THE RECORDS
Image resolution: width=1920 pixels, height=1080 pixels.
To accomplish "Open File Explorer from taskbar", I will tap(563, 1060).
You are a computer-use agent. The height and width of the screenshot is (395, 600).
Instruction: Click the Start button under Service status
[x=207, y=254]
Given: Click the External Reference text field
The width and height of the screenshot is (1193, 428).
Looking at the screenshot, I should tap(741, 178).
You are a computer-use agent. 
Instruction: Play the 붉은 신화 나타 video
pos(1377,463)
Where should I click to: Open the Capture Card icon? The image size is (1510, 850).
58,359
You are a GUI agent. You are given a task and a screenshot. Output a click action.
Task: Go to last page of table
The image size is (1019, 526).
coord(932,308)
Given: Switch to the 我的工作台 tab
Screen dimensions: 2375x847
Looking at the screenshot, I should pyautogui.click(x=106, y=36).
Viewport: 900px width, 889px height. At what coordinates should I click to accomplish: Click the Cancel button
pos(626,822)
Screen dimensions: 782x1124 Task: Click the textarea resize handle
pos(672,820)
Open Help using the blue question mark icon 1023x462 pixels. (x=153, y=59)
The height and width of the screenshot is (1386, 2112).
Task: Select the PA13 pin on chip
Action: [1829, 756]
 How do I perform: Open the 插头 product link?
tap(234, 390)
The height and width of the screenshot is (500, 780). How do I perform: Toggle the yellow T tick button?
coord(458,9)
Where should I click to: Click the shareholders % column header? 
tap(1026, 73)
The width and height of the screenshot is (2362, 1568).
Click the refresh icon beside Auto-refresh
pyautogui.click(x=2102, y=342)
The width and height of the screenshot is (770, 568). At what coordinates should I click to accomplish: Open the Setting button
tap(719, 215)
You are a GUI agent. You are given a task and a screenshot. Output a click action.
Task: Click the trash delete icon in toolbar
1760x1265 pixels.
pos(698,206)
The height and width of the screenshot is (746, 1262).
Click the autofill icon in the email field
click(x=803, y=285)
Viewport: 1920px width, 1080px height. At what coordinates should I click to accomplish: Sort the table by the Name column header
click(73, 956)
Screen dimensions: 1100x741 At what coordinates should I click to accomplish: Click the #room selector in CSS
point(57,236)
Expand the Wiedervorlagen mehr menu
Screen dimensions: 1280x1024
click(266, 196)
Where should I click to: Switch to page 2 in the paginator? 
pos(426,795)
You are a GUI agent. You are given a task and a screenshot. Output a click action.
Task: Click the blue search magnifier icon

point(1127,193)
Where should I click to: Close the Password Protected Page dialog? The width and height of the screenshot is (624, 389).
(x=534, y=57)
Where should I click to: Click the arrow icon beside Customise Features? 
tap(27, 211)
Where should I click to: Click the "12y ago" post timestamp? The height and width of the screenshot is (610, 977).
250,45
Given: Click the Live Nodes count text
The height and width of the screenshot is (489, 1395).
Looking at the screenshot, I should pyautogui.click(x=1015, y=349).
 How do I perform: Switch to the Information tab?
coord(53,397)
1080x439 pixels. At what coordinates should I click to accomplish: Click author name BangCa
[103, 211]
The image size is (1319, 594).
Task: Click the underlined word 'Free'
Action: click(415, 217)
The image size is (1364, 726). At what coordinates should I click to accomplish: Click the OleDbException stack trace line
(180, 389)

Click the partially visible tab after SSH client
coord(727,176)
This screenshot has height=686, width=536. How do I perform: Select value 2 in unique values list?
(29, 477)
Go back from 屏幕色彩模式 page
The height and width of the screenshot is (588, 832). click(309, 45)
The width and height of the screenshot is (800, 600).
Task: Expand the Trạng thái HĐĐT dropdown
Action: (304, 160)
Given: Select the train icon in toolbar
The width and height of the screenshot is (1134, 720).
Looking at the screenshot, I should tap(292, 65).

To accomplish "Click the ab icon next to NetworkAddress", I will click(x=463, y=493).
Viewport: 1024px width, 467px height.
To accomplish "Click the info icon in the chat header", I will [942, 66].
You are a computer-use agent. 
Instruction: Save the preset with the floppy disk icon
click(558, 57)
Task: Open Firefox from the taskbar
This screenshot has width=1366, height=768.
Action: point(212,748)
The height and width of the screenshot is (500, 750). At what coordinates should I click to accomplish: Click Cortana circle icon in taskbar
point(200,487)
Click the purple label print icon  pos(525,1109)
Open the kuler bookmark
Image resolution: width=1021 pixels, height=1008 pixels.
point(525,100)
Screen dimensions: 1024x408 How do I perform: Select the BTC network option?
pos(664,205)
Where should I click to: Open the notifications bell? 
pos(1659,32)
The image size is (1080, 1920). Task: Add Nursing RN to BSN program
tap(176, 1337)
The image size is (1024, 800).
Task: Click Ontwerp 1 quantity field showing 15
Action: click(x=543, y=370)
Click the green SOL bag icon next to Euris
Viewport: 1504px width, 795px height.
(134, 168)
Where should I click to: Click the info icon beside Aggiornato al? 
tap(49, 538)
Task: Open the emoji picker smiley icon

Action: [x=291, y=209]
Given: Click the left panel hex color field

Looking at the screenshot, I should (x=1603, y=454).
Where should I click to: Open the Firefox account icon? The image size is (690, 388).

WRITTEN TASK
Copy all of the entries above word for word, from the first line to the last.

RESPONSE
Image resolution: width=1920 pixels, height=1080 pixels.
To accomplish "Open File Explorer from taskbar", I will tap(563, 1060).
You are a computer-use agent. The height and width of the screenshot is (395, 600).
Instruction: Click the Start button under Service status
[x=207, y=254]
Given: Click the External Reference text field
The width and height of the screenshot is (1193, 428).
Looking at the screenshot, I should tap(741, 178).
You are a computer-use agent. 
Instruction: Play the 붉은 신화 나타 video
pos(1377,463)
Where should I click to: Open the Capture Card icon? The image size is (1510, 850).
58,359
You are a GUI agent. You are given a task and a screenshot. Output a click action.
Task: Go to last page of table
The image size is (1019, 526).
coord(932,308)
Given: Switch to the 我的工作台 tab
Screen dimensions: 2375x847
Looking at the screenshot, I should pyautogui.click(x=106, y=36).
Viewport: 900px width, 889px height. At what coordinates should I click to accomplish: Click the Cancel button
pos(626,822)
Screen dimensions: 782x1124 Task: Click the textarea resize handle
pos(672,820)
Open Help using the blue question mark icon 1023x462 pixels. (x=153, y=59)
The height and width of the screenshot is (1386, 2112).
Task: Select the PA13 pin on chip
Action: [1829, 756]
 How do I perform: Open the 插头 product link?
tap(234, 390)
The height and width of the screenshot is (500, 780). How do I perform: Toggle the yellow T tick button?
coord(458,9)
Where should I click to: Click the shareholders % column header? 
tap(1026, 73)
The width and height of the screenshot is (2362, 1568).
Click the refresh icon beside Auto-refresh
pyautogui.click(x=2102, y=342)
The width and height of the screenshot is (770, 568). At what coordinates should I click to accomplish: Open the Setting button
tap(719, 215)
You are a GUI agent. You are given a task and a screenshot. Output a click action.
Task: Click the trash delete icon in toolbar
1760x1265 pixels.
pos(698,206)
The height and width of the screenshot is (746, 1262).
Click the autofill icon in the email field
click(x=803, y=285)
Viewport: 1920px width, 1080px height. At what coordinates should I click to accomplish: Sort the table by the Name column header
click(73, 956)
Screen dimensions: 1100x741 At what coordinates should I click to accomplish: Click the #room selector in CSS
point(57,236)
Expand the Wiedervorlagen mehr menu
Screen dimensions: 1280x1024
click(266, 196)
Where should I click to: Switch to page 2 in the paginator? 
pos(426,795)
You are a GUI agent. You are given a task and a screenshot. Output a click action.
Task: Click the blue search magnifier icon

point(1127,193)
Where should I click to: Close the Password Protected Page dialog? The width and height of the screenshot is (624, 389).
(x=534, y=57)
Where should I click to: Click the arrow icon beside Customise Features? 
tap(27, 211)
Where should I click to: Click the "12y ago" post timestamp? The height and width of the screenshot is (610, 977).
250,45
Given: Click the Live Nodes count text
The height and width of the screenshot is (489, 1395).
Looking at the screenshot, I should pyautogui.click(x=1015, y=349).
 How do I perform: Switch to the Information tab?
coord(53,397)
1080x439 pixels. At what coordinates should I click to accomplish: Click author name BangCa
[103, 211]
The image size is (1319, 594).
Task: Click the underlined word 'Free'
Action: click(415, 217)
The image size is (1364, 726). At what coordinates should I click to accomplish: Click the OleDbException stack trace line
(180, 389)

Click the partially visible tab after SSH client
coord(727,176)
This screenshot has height=686, width=536. How do I perform: Select value 2 in unique values list?
(29, 477)
Go back from 屏幕色彩模式 page
The height and width of the screenshot is (588, 832). click(309, 45)
The width and height of the screenshot is (800, 600).
Task: Expand the Trạng thái HĐĐT dropdown
Action: (304, 160)
Given: Select the train icon in toolbar
The width and height of the screenshot is (1134, 720).
Looking at the screenshot, I should tap(292, 65).

To accomplish "Click the ab icon next to NetworkAddress", I will click(x=463, y=493).
Viewport: 1024px width, 467px height.
To accomplish "Click the info icon in the chat header", I will [942, 66].
You are a computer-use agent. 
Instruction: Save the preset with the floppy disk icon
click(558, 57)
Task: Open Firefox from the taskbar
This screenshot has width=1366, height=768.
Action: point(212,748)
The height and width of the screenshot is (500, 750). At what coordinates should I click to accomplish: Click Cortana circle icon in taskbar
point(200,487)
Click the purple label print icon  pos(525,1109)
Open the kuler bookmark
Image resolution: width=1021 pixels, height=1008 pixels.
point(525,100)
Screen dimensions: 1024x408 How do I perform: Select the BTC network option?
pos(664,205)
Where should I click to: Open the notifications bell? 
pos(1659,32)
The image size is (1080, 1920). Task: Add Nursing RN to BSN program
tap(176, 1337)
The image size is (1024, 800).
Task: Click Ontwerp 1 quantity field showing 15
Action: click(x=543, y=370)
Click the green SOL bag icon next to Euris
Viewport: 1504px width, 795px height.
(134, 168)
Where should I click to: Click the info icon beside Aggiornato al? 
tap(49, 538)
Task: Open the emoji picker smiley icon

Action: [x=291, y=209]
Given: Click the left panel hex color field

Looking at the screenshot, I should (x=1603, y=454).
Where should I click to: Open the Firefox account icon? The image size is (690, 388).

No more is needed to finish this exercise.